DESCRIPTION OF THE TASK: With the line containing "Select the small" as the starting point, output the remaining lines of the data exactly as they are, through the last.

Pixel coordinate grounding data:
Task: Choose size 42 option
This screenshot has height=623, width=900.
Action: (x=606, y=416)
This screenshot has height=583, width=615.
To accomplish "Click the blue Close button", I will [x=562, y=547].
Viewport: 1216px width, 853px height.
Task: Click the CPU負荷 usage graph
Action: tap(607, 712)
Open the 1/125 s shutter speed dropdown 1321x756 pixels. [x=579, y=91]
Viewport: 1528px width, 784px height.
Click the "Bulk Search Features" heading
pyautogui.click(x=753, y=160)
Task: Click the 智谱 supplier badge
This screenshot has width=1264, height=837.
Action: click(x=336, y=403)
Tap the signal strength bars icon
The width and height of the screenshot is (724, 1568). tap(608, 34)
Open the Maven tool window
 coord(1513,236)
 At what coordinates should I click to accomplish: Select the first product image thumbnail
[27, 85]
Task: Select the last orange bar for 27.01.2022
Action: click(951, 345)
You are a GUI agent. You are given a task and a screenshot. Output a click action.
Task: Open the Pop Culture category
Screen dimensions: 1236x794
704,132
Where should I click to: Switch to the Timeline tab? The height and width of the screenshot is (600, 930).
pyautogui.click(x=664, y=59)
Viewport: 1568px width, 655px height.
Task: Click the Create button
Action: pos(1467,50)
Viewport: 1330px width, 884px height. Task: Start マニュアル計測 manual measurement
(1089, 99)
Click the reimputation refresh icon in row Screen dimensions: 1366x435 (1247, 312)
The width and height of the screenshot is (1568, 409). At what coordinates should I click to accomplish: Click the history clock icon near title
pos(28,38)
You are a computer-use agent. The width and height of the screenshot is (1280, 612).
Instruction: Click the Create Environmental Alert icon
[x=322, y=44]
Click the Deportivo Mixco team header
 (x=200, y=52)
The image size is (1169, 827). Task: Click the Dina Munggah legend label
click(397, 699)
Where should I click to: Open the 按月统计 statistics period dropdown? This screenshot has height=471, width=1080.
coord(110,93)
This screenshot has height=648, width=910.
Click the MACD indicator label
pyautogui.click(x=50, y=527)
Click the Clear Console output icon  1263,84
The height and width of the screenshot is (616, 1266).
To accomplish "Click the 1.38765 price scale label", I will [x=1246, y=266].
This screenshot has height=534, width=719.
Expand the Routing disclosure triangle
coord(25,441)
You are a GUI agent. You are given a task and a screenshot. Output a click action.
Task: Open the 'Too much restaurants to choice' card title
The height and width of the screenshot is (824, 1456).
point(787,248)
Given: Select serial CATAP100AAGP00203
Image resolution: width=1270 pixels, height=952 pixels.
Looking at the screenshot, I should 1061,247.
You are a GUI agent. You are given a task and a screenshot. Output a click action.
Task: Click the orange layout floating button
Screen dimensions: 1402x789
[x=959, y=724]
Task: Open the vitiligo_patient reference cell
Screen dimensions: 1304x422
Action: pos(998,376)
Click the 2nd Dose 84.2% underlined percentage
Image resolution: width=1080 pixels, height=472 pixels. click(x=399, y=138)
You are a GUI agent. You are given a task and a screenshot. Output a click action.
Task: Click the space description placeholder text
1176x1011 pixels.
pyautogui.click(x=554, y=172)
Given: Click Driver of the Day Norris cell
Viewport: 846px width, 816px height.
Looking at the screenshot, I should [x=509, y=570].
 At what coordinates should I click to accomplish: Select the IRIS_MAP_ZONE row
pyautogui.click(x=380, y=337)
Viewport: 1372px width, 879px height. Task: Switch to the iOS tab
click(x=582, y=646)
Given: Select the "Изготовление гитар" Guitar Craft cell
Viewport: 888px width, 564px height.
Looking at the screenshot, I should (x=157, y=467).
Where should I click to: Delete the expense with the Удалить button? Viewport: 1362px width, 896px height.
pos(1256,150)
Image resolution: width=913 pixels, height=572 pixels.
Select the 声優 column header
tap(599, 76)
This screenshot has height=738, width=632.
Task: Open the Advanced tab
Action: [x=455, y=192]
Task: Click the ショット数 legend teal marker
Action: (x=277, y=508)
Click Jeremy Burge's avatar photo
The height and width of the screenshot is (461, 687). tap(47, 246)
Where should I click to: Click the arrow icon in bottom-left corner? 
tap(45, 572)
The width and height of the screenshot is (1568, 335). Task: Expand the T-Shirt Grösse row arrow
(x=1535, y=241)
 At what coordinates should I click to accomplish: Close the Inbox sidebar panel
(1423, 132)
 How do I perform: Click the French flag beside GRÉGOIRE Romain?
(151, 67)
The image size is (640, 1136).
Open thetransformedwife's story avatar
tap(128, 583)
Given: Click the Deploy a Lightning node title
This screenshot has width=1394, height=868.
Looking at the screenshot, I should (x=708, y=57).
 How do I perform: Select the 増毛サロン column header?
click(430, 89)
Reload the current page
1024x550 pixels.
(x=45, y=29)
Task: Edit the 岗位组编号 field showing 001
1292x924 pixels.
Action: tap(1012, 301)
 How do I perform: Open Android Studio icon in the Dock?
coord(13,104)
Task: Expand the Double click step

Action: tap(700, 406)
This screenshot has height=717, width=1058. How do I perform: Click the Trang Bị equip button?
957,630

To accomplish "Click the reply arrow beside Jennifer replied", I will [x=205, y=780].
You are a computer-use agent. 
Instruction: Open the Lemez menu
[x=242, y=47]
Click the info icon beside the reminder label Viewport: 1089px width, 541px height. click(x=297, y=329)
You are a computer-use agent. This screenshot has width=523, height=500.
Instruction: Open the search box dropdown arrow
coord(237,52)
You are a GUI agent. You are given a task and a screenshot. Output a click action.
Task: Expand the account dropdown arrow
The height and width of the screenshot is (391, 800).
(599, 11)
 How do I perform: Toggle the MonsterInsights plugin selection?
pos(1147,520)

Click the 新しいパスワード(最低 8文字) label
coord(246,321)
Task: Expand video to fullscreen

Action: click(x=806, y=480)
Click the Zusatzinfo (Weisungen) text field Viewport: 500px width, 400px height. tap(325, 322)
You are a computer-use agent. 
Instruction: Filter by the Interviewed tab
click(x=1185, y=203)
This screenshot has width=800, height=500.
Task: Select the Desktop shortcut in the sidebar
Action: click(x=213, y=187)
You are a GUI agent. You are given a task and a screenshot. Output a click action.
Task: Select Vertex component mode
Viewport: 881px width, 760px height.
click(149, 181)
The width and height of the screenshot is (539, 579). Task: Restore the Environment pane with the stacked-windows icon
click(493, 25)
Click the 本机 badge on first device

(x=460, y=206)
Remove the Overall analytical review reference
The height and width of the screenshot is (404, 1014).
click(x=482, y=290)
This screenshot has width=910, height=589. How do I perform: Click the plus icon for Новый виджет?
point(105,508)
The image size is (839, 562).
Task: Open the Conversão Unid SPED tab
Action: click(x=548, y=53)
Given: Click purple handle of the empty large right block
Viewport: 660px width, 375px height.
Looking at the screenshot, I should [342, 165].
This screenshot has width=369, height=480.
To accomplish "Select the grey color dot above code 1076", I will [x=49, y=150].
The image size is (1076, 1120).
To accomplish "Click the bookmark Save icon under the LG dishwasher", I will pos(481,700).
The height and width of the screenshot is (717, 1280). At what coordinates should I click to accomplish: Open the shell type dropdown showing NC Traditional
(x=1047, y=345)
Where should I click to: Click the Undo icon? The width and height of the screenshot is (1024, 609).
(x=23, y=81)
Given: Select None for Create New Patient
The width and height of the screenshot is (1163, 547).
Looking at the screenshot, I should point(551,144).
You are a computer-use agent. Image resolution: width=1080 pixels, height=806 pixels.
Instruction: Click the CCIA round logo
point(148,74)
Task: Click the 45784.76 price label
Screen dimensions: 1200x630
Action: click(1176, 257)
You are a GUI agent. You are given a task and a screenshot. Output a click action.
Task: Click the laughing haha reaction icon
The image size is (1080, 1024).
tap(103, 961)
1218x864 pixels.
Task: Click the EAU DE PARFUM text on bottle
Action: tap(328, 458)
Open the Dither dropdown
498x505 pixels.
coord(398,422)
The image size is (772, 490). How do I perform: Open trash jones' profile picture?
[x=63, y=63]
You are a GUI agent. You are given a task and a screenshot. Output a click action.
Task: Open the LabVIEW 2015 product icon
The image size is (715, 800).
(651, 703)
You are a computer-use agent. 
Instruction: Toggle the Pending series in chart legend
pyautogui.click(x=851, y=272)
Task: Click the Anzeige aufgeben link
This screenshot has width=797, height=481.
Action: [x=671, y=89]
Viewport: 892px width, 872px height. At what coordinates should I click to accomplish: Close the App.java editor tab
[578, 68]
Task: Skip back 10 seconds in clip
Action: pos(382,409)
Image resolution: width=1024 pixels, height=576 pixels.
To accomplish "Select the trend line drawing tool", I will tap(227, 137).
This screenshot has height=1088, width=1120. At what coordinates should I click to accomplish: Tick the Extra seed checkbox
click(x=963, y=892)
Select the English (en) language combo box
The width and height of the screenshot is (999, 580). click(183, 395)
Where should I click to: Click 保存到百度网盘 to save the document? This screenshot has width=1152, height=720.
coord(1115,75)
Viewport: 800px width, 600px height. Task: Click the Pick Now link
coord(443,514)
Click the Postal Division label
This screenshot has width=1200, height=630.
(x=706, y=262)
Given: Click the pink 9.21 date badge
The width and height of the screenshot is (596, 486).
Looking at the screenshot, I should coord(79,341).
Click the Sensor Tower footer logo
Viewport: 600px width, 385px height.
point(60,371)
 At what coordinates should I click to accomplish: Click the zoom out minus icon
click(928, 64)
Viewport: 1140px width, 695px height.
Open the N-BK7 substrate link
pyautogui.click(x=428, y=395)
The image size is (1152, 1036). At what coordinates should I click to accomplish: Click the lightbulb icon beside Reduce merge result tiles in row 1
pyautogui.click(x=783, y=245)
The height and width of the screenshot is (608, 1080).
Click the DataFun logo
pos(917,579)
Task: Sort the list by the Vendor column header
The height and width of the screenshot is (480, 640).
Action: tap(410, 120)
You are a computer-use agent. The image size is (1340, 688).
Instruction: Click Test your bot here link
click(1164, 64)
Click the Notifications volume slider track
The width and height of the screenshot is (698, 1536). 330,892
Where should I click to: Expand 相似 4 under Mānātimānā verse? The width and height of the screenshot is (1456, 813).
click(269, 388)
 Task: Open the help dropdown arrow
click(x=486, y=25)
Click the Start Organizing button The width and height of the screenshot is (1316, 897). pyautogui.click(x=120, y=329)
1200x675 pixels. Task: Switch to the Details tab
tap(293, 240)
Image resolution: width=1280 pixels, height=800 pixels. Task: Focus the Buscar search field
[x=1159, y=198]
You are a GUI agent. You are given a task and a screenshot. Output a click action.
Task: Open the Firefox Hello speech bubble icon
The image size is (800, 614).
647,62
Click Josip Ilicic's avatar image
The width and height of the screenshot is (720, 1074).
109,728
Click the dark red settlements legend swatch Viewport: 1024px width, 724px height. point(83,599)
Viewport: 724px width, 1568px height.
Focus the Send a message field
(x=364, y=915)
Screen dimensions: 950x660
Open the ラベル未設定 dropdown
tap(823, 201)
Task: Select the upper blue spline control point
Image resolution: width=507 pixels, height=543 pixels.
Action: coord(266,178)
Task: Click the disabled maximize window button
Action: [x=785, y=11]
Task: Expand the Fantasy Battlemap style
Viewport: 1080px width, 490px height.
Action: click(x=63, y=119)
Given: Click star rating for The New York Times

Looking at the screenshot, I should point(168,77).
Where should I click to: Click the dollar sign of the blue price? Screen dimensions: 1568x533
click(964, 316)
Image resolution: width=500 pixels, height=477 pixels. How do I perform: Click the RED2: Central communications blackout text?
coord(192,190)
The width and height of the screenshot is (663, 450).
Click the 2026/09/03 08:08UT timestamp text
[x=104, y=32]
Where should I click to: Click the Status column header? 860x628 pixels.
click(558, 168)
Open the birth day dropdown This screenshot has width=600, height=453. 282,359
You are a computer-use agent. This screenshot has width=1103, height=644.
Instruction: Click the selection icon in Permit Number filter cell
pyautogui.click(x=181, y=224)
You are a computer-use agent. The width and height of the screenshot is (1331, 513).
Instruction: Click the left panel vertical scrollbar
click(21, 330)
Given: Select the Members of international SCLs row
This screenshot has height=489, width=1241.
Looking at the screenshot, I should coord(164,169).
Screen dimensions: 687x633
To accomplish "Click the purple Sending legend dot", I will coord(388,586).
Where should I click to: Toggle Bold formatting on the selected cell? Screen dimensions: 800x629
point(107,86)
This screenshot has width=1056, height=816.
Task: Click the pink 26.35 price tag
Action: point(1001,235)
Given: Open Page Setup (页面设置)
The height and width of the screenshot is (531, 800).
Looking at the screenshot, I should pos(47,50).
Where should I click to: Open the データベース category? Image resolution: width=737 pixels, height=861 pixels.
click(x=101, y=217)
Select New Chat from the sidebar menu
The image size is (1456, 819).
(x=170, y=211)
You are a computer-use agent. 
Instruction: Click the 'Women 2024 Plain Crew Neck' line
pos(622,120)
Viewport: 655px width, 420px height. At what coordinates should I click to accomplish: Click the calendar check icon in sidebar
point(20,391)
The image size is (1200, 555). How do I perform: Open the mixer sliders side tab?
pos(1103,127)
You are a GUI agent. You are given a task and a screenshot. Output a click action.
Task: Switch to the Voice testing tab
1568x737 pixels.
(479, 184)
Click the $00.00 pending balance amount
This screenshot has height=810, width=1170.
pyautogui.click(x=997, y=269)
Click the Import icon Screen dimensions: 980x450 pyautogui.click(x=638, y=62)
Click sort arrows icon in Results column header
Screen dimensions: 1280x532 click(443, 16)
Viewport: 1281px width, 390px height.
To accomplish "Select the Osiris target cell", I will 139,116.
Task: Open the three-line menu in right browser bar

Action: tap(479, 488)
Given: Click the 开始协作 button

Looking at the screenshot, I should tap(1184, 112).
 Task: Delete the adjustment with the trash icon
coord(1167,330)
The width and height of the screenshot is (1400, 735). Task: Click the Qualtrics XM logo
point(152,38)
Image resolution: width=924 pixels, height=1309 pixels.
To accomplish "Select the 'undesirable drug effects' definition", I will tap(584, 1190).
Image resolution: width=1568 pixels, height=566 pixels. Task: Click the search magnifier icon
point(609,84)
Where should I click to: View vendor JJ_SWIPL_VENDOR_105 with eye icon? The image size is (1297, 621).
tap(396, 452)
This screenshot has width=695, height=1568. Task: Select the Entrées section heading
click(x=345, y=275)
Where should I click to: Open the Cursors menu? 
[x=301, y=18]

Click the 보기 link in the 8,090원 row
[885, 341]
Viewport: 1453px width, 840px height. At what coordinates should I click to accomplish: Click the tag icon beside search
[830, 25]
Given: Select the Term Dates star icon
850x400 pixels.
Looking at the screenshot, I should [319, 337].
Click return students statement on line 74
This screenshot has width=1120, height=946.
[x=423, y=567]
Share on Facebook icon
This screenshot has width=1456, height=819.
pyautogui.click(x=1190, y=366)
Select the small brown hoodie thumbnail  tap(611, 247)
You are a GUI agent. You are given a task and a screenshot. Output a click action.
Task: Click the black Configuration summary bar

RESULT:
Select the small brown hoodie thumbnail  tap(611, 247)
You are a GUI agent. You are given a task and a screenshot. Output a click action.
Task: Click the black Configuration summary bar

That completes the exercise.